2) Avoid the delicious salty, greasy thing. This is where a lot of the excess calories that’ll push you into gaining fat come from, it’s the end of the night, you’re hungry because your blood sugar is low and craving something salty (and usually fatty) because you’re low on minerals and electrolytes, again, alcohol induced. So you can easily add on another 500-1000 Calories in McDonalds at the end of the night, combine that with he booze you might have had earlier and some people will easily be at their daily limit just from food and drinks on the night. So this is a big one to nail if you’re trying to mitigate the potential damage, if you must have something, have something small and preferably a source of protein, like a burger vs just chips, or dare I say it, a protein bar?

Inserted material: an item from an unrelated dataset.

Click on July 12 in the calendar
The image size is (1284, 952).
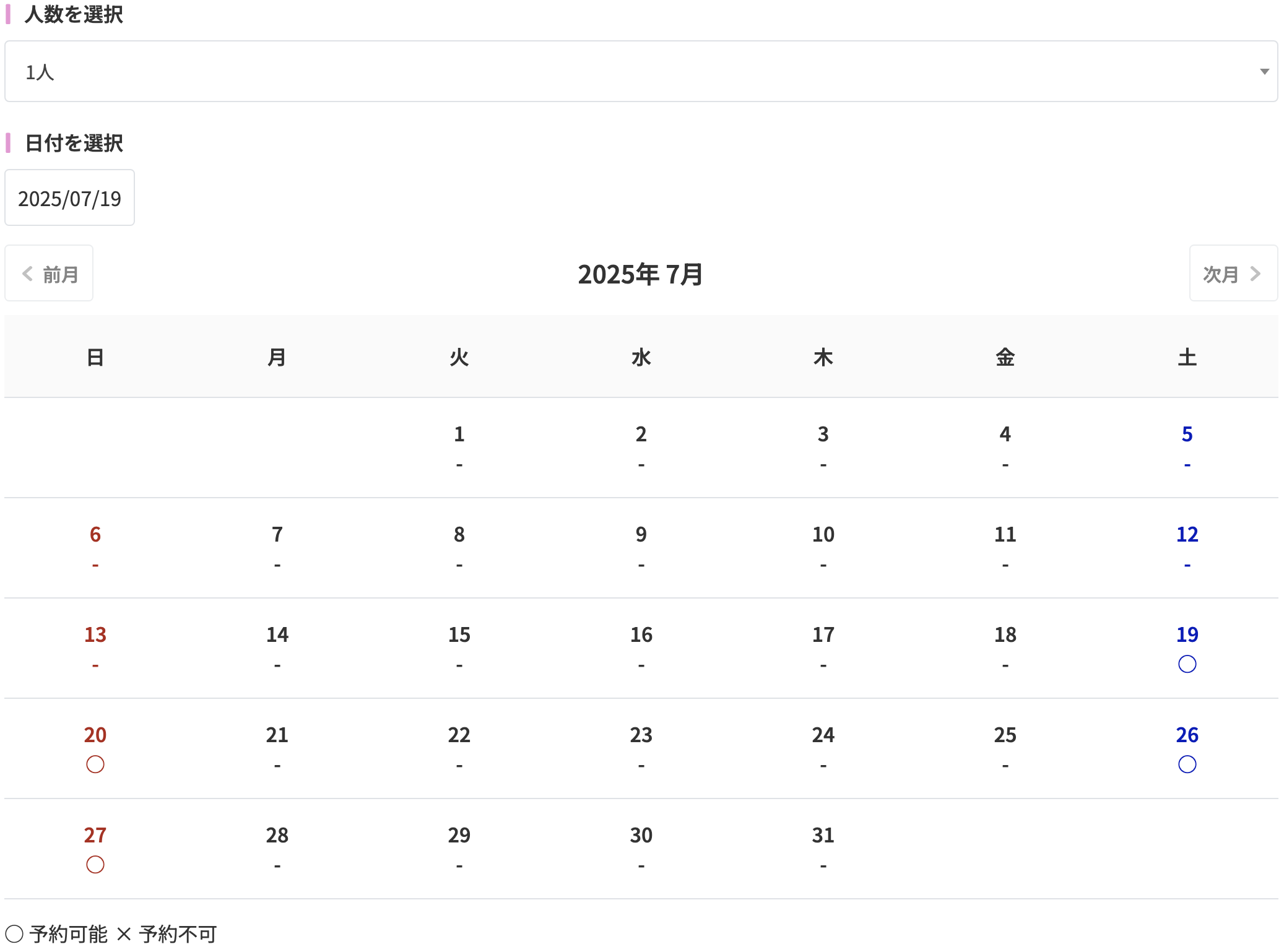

3) Plan for and account for the boozing, this is a big one. If you know you have a night coming up, which you usually do, then plan for it in the coming days. Reducing your fat and carbohydrate consumption for a few days beforehand will allow you ‘save’ some calories for the night itself so it doesn’t end up putting you in a massive calorie surplus. Then on the day stick to mostly lean proteins, vegetables, fruits, legumes – foods that are filling and satiating and nutritious without offering a big calorie bang. This is a simple one to implement and can make a huge difference if you have the awareness to do it.

4) Don’t let the recovery day do you in Hydrate before you go to bed (we love to use the Nuun electrolyte tabs), sleep in and show some restraint on ordering eighteen Dominos pizzas the next day. It helps to have some decent food already prepared ahead of the hangover so that you can eat that without having to move from the foetal position for too long to cook something for yourself. If you’re too written off and only the sound of the doorbell signalling food is here will cheer you up then make some smarter choices, a Chinese, Thai or Indian takeaway with meat, vegetables and rice or even fish and chips will do more for you than a large pizza and wedges and cookies.

So implement some of these practices and you’ll be able to really enjoy all the fun to be had this month without waking up in January wondering where it all went so horribly wrong!